SWINDON Town’s new board will be backed by funds similar in size to those of their predecessors, Jed McCrory has revealed, but the Robins’ new chairman has stressed that financial prudence will be one of the principal traits of his reign.
McCrory’s Seebeck 87 Limited finally completed their takeover of the club on Thursday, buying up a 99 per cent stake in Town from former majority shareholder Andrew Black, and the new board was formally unveiled to the media at a press conference at the County Ground yesterday.
Though it was McCrory’s cash which acquired the club initially, he told the Advertiser that two private investors would help to bankroll the continued development of the Wiltshire outfit and that they have a financial clout roughly equating to the budget under Black.
Swindon’s estimated monthly wage bill during the last 12 months of the Betfair co-founder’s tenure was £250,000, while almost £500,000 was spent on agents’ fees in 2011/12. Paolo Di Canio was understood to have been handed a £4.5million warchest this season.
“It’s significant funds to put it politely,” he said before, when asked if the kitty was of a similar size to recent years, adding: “Yes to be fair, yes it is but not to be spent naively or through false promises and it’s about managing it and one’s expectations, calming down the big drive of this ‘we’re going to get a new stadium’.

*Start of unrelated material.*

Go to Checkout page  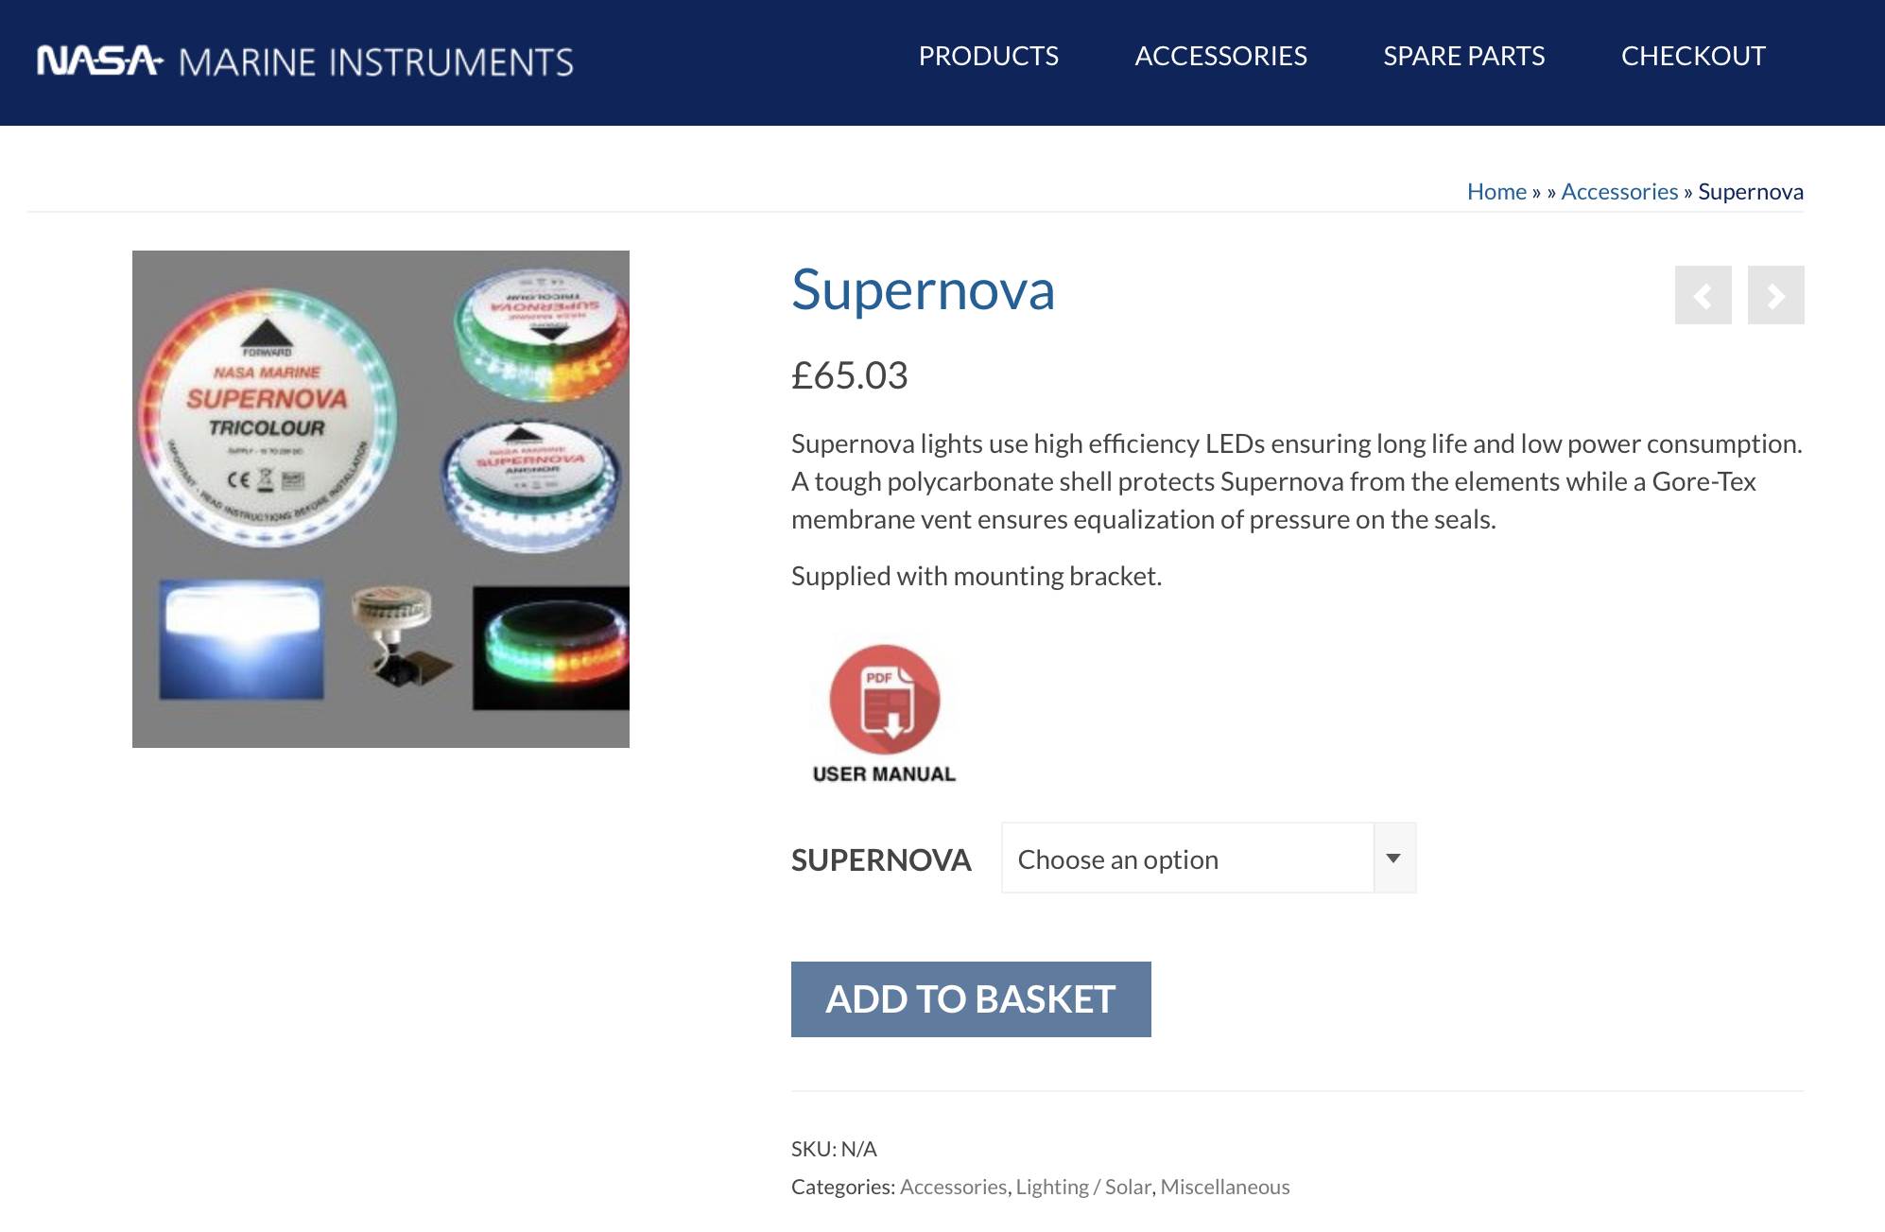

“You’ve just got to be realistic. You’ve got to calm everybody down a little bit and say ‘hang on a minute, let’s go one thing at a time’.
“The first thing is settling down the team, getting that commitment from the lads to take the club forward which is what I believe we’ve got. It’s also about making the balance right so it’s sustainable going forward in winning and aiming towards promotion.”

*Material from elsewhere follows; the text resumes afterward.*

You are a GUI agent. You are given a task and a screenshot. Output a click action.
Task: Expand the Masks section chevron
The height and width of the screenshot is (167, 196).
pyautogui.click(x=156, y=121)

McCrory would not disclose the identity of the investors but described them as “football fans”.
The man whose cash injection helped revitalise Banbury United over the summer stressed how delighted he was to get the deal over the line after a whirlwind process came to a head last week.
It took McCrory & Co around five weeks to complete what would normally require several months of negotiation and due diligence – a pace necessary in order for the club to avoid the very real threat of insolvency.
“Having seen Luton go through a similar situation before I thought, from a football fan’s eyes, if I could help a member of the football family I would.
“I agreed to purchase the club with my personal money and also had fantastic discussions with private investors, football fans who had seen the model. They know the drive I have to take things forward and they supported me.
“I didn’t want to be the figurehead, I never want to be a figurehead, I didn’t want to be in the papers, I didn’t want to be in the pictures, I just wanted to help put a football club together.
“Then the news broke and the investors then said they would keep going if I would front it and everyone else had decided that I was fronting it before I decided I was fronting it. We felt that it was important from a football fan point of view to keep it that way.
“I know everyone is moaning about the time it was taking but for me I can tell you it felt like a week. The Football League were impeccable. The speed they moved this deal was incredible to make this happen.”
Having been constrained by the terms of a non-disclosure agreement during the weeks before the sale of the club was formally ratified by the Football League, McCrory is happy to be able to talk openly and honestly about the future.
“To be under an NDA and to be a human punchbag and not being able to talk was extremely frustrating but I think I’ve held my end of the bargain up,” he said. “I think I was one of the few people who didn’t talk.”